Reestruturação Financeira: Tratamento de favor ou sufoco financeiro?


A cartilha do regime costuma ser muito clara na narrativa que deve ser seguida pelos seus cartilheiros nos mais diversos temas. Contudo, há um assunto cuja abordagem é bilateral. Falo das Finanças do Sporting e da sua reestruturação financeira. Na boca e nos escritos destes senhores, tão depressa o Sporting teve um tratamento de favor correspondente ao bitaite da"concorrência desleal", como está num terrível sufoco imposto pela banca. Vejamos:

A propaganda de final de mercado


A cada início de Setembro a habitual propaganda relativa aos montantes que o Sporting tem de entregar à banca começa a aparecer. Precisamente, dias antes do anúncio oficial do Relatório e Contas anual das clubes nacionais.

O ano passado foi o Correio da Manhã a tratar da ocorrência. 


Este ano, foi a vez do jornal Ojogo ficar encarregue do serviço. No passado domingo escreveram isto:


Ojogo a falar das finanças do Sporting dá sempre o mesmo resultado: Mentira!


Cliquem para aumentar

Antes de passar à análise daquilo que foi escrito pelo jornaleiro Rui Miguel Gomes - um habitué nestas andanças do carvão contra o Sporting - quero fazer um primeiro esclarecimento:

Em sede de reestruturação financeira ficou definida a obrigação do Sporting em reembolsar os bancos mediante a entrada de algumas receitas. A saber:
a) venda de passes de jogadores
b) venda participação social
c) participação na fase de grupos da Champions League
d) participação na Liga Europa
e) compensações de seguros
f) aumento de capital

O jornal Ojogo pega no tema pela questão das vendas de passes de jogadores e nas receitas da Champions. Começo pelas vendas dos jogadores:

A mentira dos 50%


Diz o jornal Ojogo que "A SAD está obrigada a entregar 50 por cento do valor das receitas com a alienação de jogadores ao BCP e Novo Banco". Não satisfeito, Rui Miguel Gomes acrescenta: "No fundo, qualquer operação em torno da alienação de atletas impõe o pagamento de 50 por cento do proveito ao BCP e ao Novo Banco, o que, no caso da presente temporada, se traduz em 26,162 milhões de euros". 

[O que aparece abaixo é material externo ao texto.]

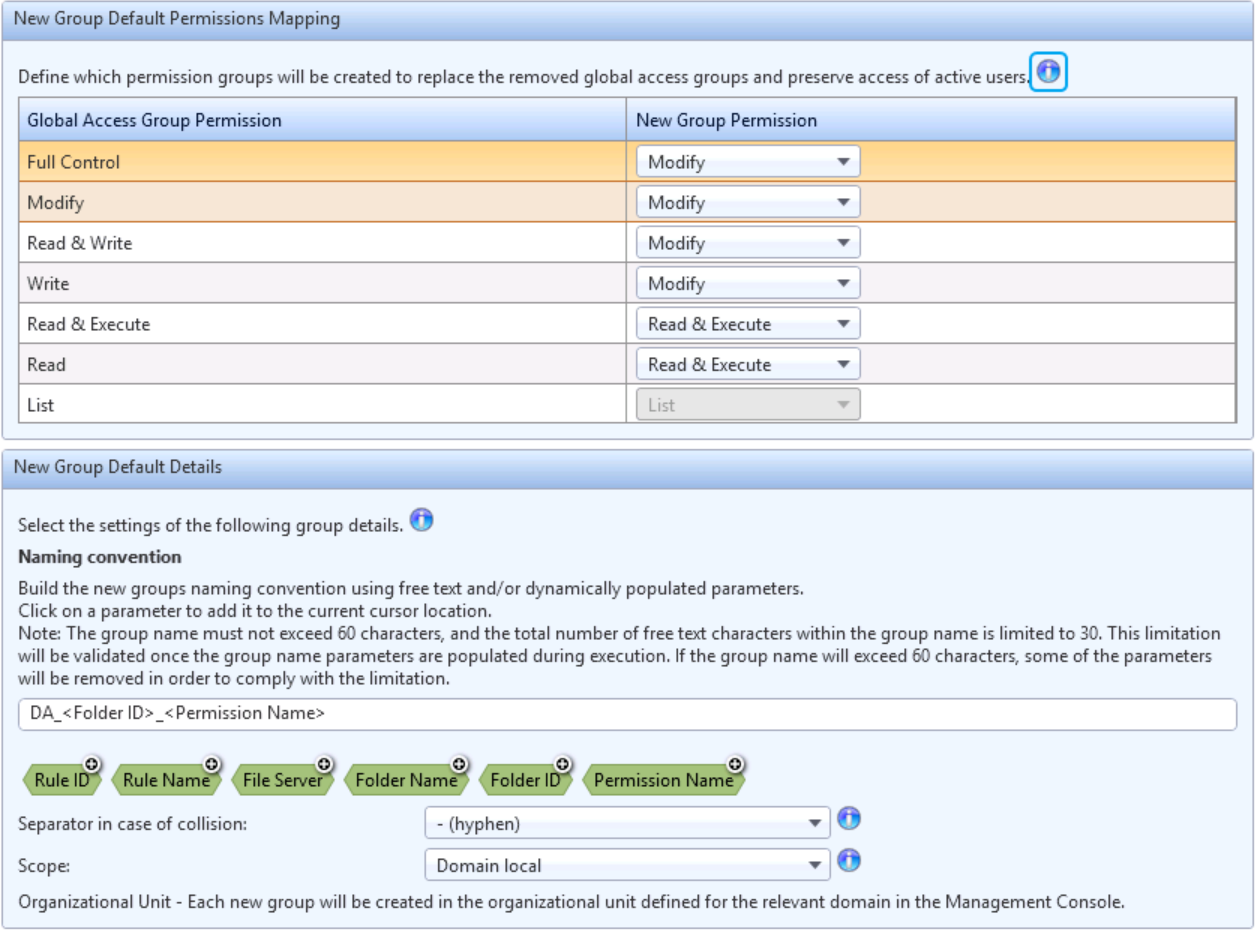Image resolution: width=1260 pixels, height=932 pixels.
Task: Open Full Control new permission dropdown
Action: (x=748, y=162)
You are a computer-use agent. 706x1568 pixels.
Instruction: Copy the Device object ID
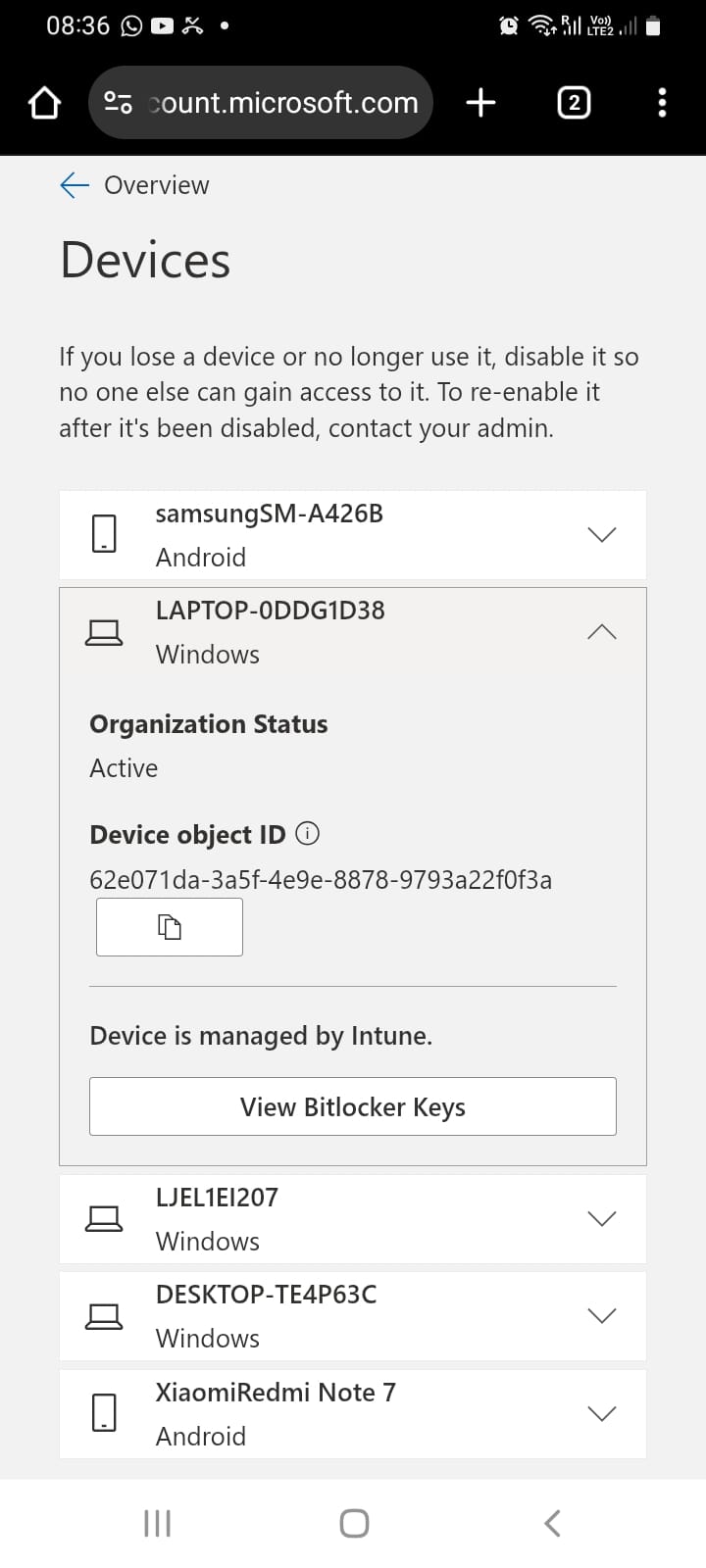click(170, 927)
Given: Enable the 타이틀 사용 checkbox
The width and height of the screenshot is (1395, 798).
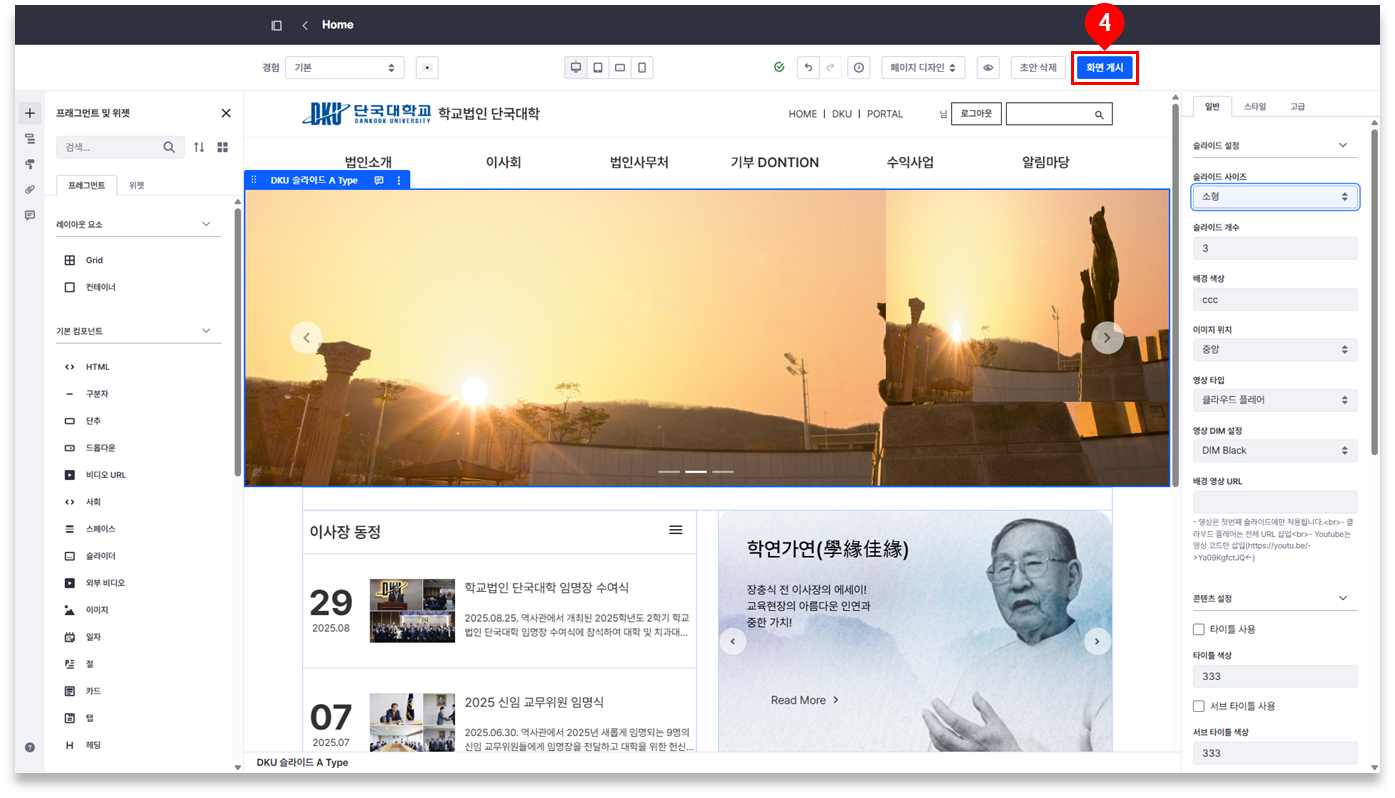Looking at the screenshot, I should [x=1198, y=629].
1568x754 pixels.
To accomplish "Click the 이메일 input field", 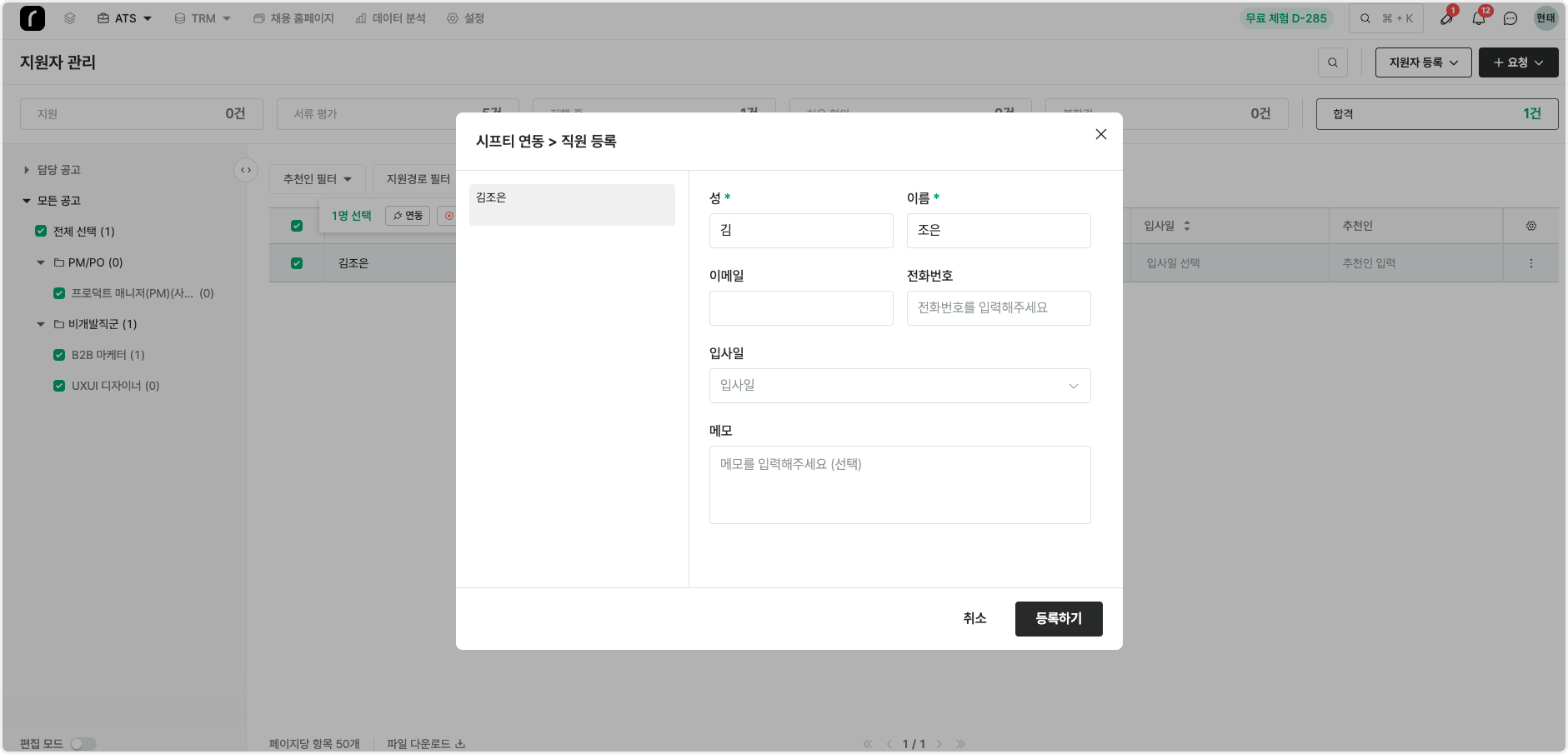I will point(800,308).
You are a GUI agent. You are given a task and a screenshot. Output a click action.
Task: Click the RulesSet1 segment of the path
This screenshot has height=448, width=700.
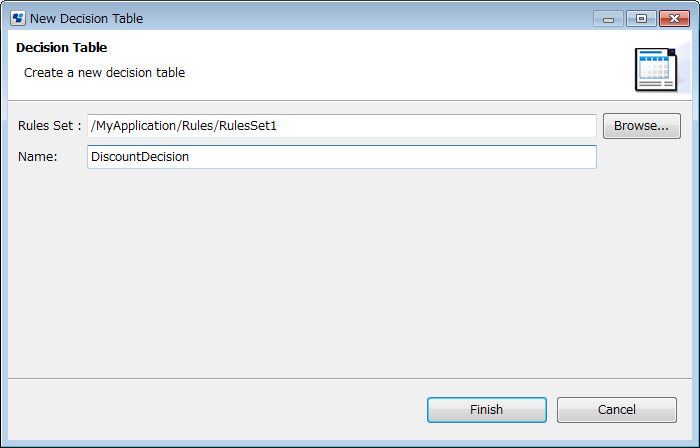click(x=248, y=126)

Nada mais falso! E passo a explicar, com prints do acordo quadro publicado no Footballeks.



Como podem verificar, o valor do reembolso relativo a venda de passes de jogadores é de 30% até as tranches D e B estarem liquidadas e assim que isso aconteça desce para os 20%. Fica assim desmontada a mentira que querem continuar a fazer passar. Gostava era de perceber como é que a jornaleiragem chegou aos 50%. Será que somaram 30%+20% !? Autênticos génios...

O reembolso dos valores da Champions



Neste caso, o jornal Ojogo está certo. Como a receita da entrada na fase de grupos já ultrapassou os 14 Milhões de Euros o Sporting terá de reembolsar a banca em 5 Milhões de Euros.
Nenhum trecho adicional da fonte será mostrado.